Print the records below exactly, from the line containing "Click the '1 volunteer spot' text" down to the line containing "Click the Temp legend marker", both lines included, and omit every picture.

■ **Record extracts**:
=== Section Start ===
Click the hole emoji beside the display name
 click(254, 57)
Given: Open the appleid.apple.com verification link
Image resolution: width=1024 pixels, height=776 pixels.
=== Section End ===
=== Section Start ===
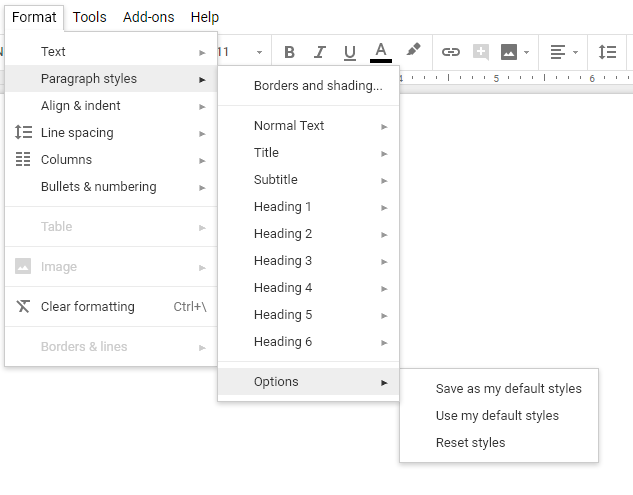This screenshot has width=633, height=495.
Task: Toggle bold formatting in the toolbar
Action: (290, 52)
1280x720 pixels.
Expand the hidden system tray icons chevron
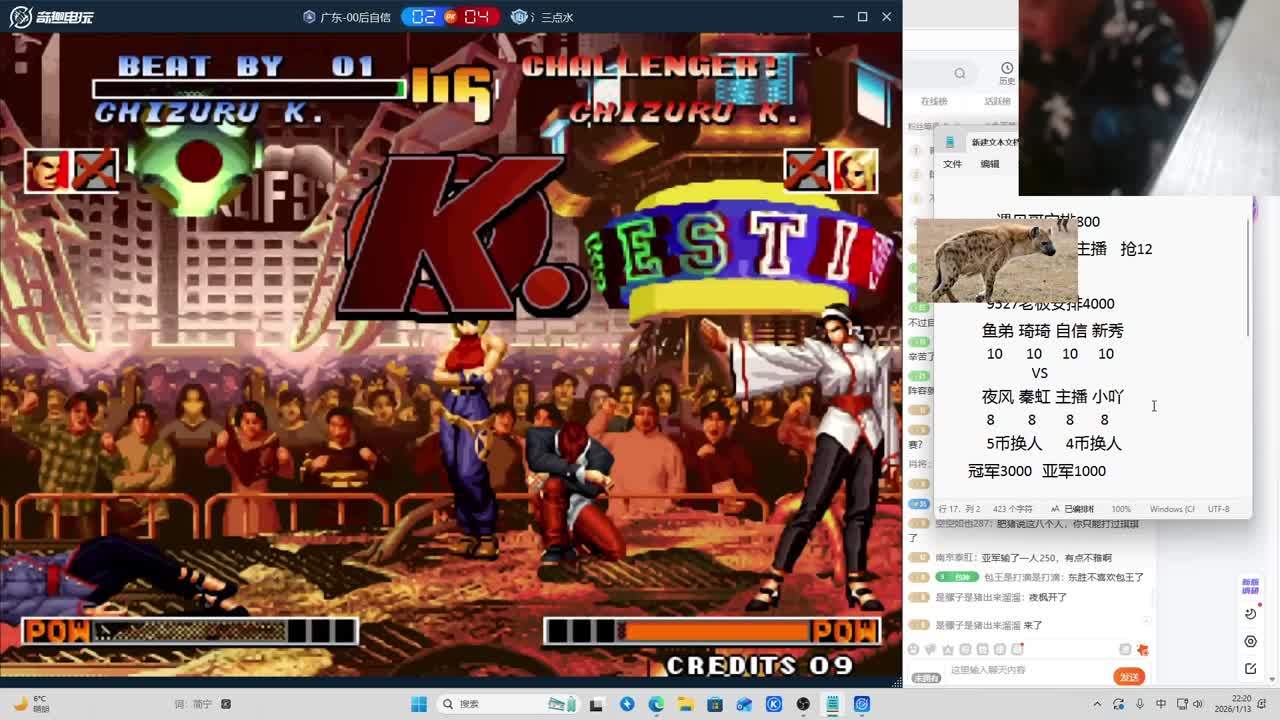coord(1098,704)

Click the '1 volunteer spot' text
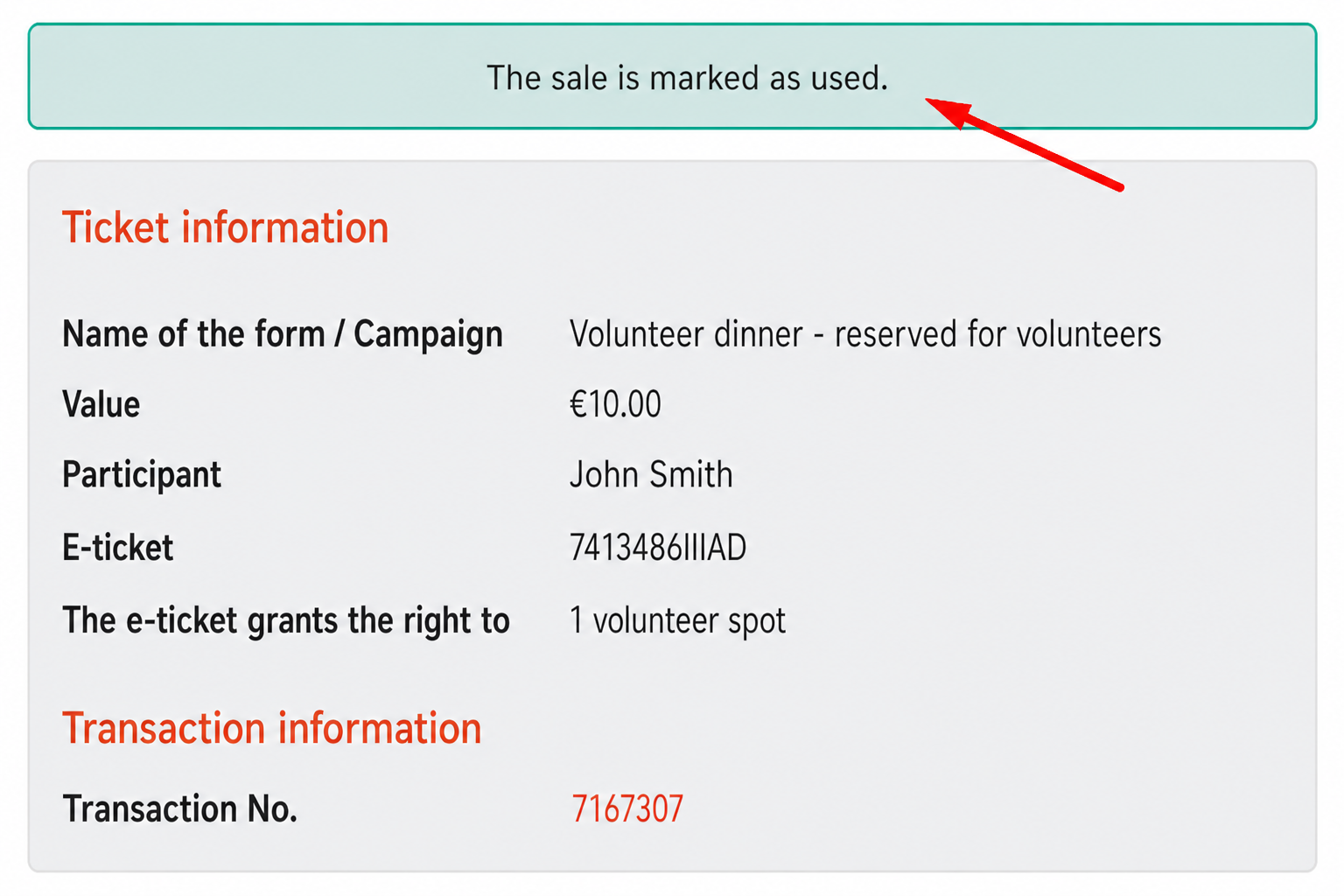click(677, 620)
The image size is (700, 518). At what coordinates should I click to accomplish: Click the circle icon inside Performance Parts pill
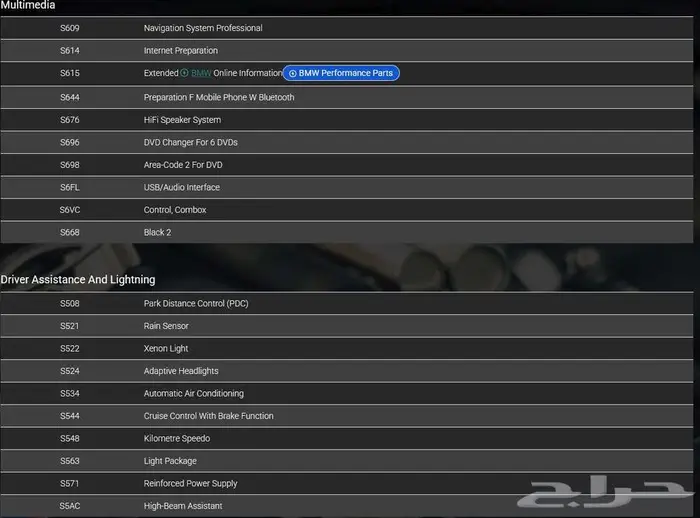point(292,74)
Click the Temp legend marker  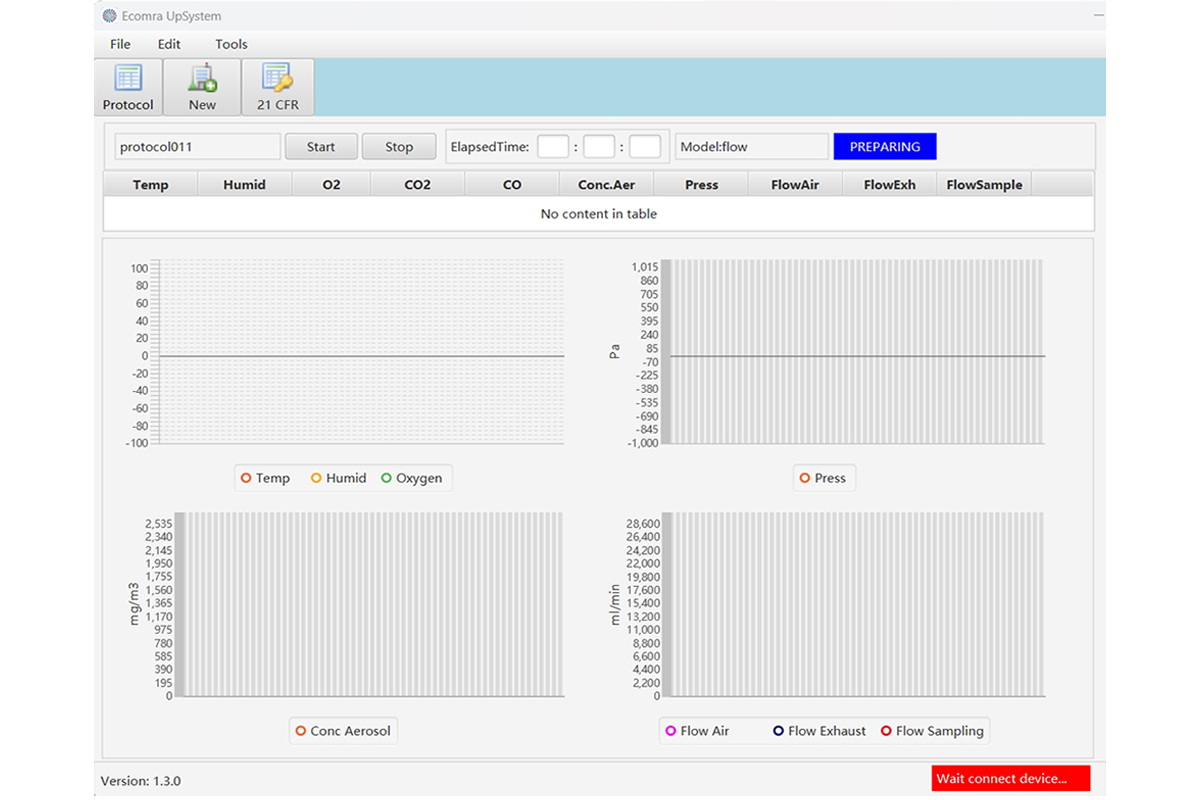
=== Section End ===
■ **Exercise solution**:
Click the '1 volunteer spot' text
click(677, 620)
The image size is (700, 518). At what coordinates should I click to accomplish: Click the circle icon inside Performance Parts pill
point(292,74)
Click the Temp legend marker  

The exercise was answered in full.